Enterprise Inns suspends dividend after profits slide

By Hamish Champ

- Last updated on GMT

Related tags Term Public house Cost

Enterprise Inns has announced it is suspending its interim dividend after reporting interim pre-tax profits down £29m at £103m.The UK's second...

Enterprise Inns has announced it is suspending its interim dividend after reporting interim pre-tax profits down £29m at £103m.

The UK's second largest pub operator said turnover fell £34m to £404m in the six months to March 31, 2009, while earnings before interest, tax, depreciation and amortisation (EBITDA) fell £31m to £225m.

Net income per pub fell eight per cent, while net EBITDA per pub fell by "around 10 per cent".

While acknowledging the "very challenging trading conditions" across the industry, Enterprise's chief executive Ted Tuppen said the majority of his company's licensees "continued to trade successfully during these difficult times and benefit from the advice and support that we deliver.

"Despite the financial cost to our business, we believe it is right to continue to provide substantial direct financial assistance, amounting to £1.4m per month, to help deserving licensees during this severe recession."

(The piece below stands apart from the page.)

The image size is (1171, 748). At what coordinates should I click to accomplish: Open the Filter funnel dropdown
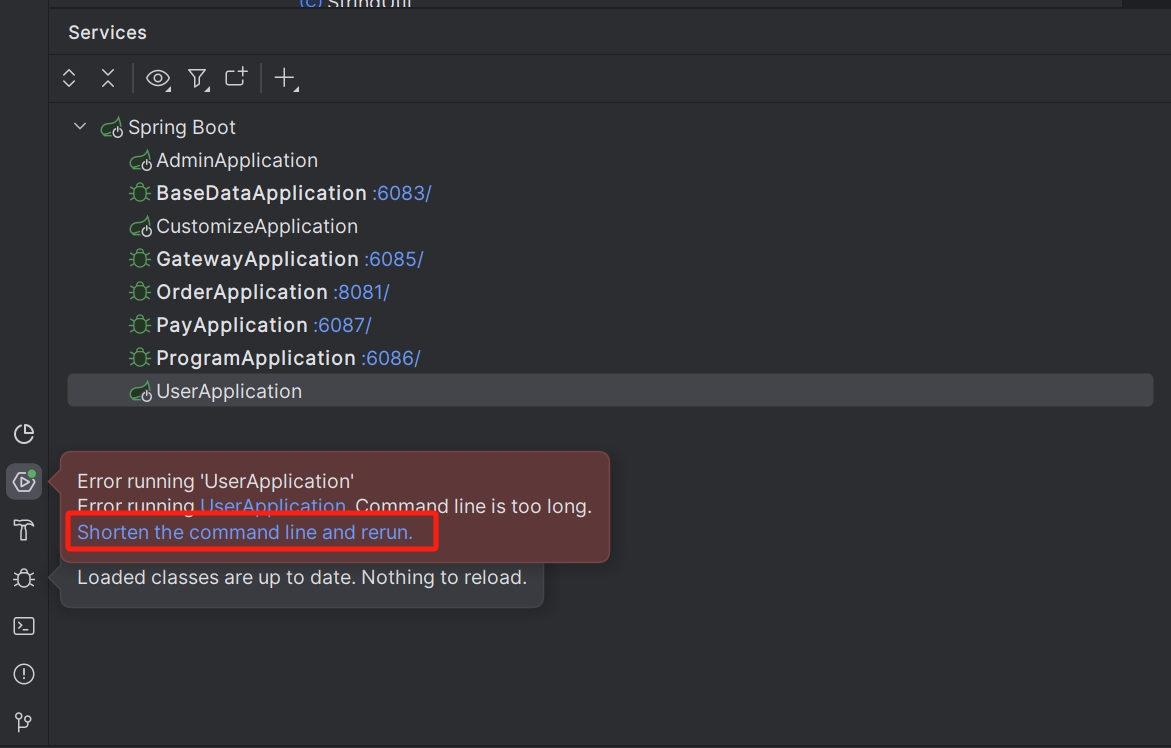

Enterprise said it had established a temporary management agreement (TMA) to help turn round distressed pubs. Currently 134 such pubs were under TMAs at a cost, the group said, of £3m in the first half.

The group said that none of the recent downgrades in the bond markets affected its financial position. There were no "cash trap issues" it said, referring to its £1.6bn securitised bond, while it said it was confident it would be able to refinance its £1bn bank facility in February 2011.

Enterprise said it had sold 151 pubs and "various other plots of land" for £44m, which it said was seven per cent above book value".

Chairman Hubert Reid said in a statement that it was "a tribute to the hard work and determination of the vast majority of our licensees and the high quality of the ETI pub estate that most of our pubs are trading profitably, albeit at levels below last year and helped in many cases by additional support from the company".

Reid added that "whilst offering assistance to good quality licensees who are prepared to work with us, we have also incurred additional costs of some £5m during the first half, through lost sales, non payment of rent, reopening costs and legal fees, in order to remove poor quality and underperforming licensees.

"There is clear evidence that, whilst expensive in the short term, this is vital for the long term health of the pub estate and our business," he added.